**Work to be completed**
Every line from the one with "The height and width of the screenshot is (438, 708)." to the one with "Given: Open the Kis-My-Ft2 group photo", including those two, is to be copied exactly; all other lines of the entries below are left out.

[Data provided — start]

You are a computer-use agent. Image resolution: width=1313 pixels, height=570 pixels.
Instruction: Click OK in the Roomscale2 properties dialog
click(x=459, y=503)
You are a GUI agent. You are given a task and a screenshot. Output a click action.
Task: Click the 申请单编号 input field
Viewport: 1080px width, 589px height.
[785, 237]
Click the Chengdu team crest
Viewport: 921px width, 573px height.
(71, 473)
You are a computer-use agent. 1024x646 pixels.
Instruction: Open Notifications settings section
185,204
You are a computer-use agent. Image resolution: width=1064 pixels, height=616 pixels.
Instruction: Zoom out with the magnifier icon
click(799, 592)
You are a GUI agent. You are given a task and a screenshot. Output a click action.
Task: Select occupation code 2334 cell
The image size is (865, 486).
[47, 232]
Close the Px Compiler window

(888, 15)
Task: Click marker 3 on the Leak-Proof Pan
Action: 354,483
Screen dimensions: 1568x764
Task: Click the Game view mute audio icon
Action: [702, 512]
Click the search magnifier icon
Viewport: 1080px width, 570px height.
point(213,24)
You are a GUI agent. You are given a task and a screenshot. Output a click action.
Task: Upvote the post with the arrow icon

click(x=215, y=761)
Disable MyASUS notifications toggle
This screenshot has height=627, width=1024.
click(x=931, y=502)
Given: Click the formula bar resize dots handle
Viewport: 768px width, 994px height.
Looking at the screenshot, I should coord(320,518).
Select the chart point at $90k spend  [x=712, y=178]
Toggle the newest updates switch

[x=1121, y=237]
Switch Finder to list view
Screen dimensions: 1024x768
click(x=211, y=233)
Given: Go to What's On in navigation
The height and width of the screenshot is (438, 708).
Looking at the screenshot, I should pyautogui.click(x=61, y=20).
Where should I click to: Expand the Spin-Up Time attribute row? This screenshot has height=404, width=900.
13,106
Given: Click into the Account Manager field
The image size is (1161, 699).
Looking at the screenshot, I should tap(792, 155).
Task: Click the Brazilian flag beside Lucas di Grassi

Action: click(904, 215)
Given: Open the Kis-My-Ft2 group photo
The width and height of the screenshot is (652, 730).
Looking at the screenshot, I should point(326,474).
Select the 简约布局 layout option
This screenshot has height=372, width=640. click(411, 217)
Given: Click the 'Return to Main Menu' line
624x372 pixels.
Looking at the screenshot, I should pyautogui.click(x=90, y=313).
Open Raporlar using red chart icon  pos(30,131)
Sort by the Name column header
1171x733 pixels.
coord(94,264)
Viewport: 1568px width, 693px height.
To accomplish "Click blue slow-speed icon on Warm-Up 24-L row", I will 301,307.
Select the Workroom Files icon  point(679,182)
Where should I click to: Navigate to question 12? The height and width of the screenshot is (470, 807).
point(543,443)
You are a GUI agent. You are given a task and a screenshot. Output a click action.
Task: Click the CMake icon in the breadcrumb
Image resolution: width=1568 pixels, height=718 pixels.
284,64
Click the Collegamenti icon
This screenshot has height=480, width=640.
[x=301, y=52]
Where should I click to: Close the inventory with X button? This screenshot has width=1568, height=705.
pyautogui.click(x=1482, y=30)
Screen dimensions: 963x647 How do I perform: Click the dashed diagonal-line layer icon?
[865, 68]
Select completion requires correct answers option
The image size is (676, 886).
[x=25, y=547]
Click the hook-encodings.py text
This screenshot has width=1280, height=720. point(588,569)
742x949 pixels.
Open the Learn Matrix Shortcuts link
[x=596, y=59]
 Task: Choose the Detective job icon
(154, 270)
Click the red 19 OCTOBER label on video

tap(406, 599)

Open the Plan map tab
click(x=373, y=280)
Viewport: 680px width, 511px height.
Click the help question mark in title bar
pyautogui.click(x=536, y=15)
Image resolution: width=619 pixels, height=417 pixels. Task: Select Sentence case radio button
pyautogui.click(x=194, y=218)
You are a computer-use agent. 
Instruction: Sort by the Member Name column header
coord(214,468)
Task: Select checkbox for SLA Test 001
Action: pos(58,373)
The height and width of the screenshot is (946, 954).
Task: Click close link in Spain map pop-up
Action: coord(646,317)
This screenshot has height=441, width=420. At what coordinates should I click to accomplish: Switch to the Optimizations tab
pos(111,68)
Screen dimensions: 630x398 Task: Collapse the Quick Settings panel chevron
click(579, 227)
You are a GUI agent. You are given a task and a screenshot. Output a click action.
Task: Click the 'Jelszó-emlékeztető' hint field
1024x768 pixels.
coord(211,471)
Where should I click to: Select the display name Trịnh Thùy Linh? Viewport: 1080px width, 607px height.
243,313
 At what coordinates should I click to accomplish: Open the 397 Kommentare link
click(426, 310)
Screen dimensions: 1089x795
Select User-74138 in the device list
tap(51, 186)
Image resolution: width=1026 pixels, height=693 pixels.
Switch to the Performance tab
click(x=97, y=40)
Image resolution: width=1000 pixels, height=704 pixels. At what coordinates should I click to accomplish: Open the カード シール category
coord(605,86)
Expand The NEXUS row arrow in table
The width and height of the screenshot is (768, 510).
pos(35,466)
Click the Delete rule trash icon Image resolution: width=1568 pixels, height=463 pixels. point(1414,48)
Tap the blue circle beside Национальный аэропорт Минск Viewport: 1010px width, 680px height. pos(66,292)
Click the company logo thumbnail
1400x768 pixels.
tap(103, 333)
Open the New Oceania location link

[Data provided — finish]

**Solution**
The height and width of the screenshot is (438, 708).
Looking at the screenshot, I should pyautogui.click(x=61, y=20).
Where should I click to: Expand the Spin-Up Time attribute row? This screenshot has height=404, width=900.
13,106
Given: Click into the Account Manager field
The image size is (1161, 699).
Looking at the screenshot, I should tap(792, 155).
Task: Click the Brazilian flag beside Lucas di Grassi

Action: click(904, 215)
Given: Open the Kis-My-Ft2 group photo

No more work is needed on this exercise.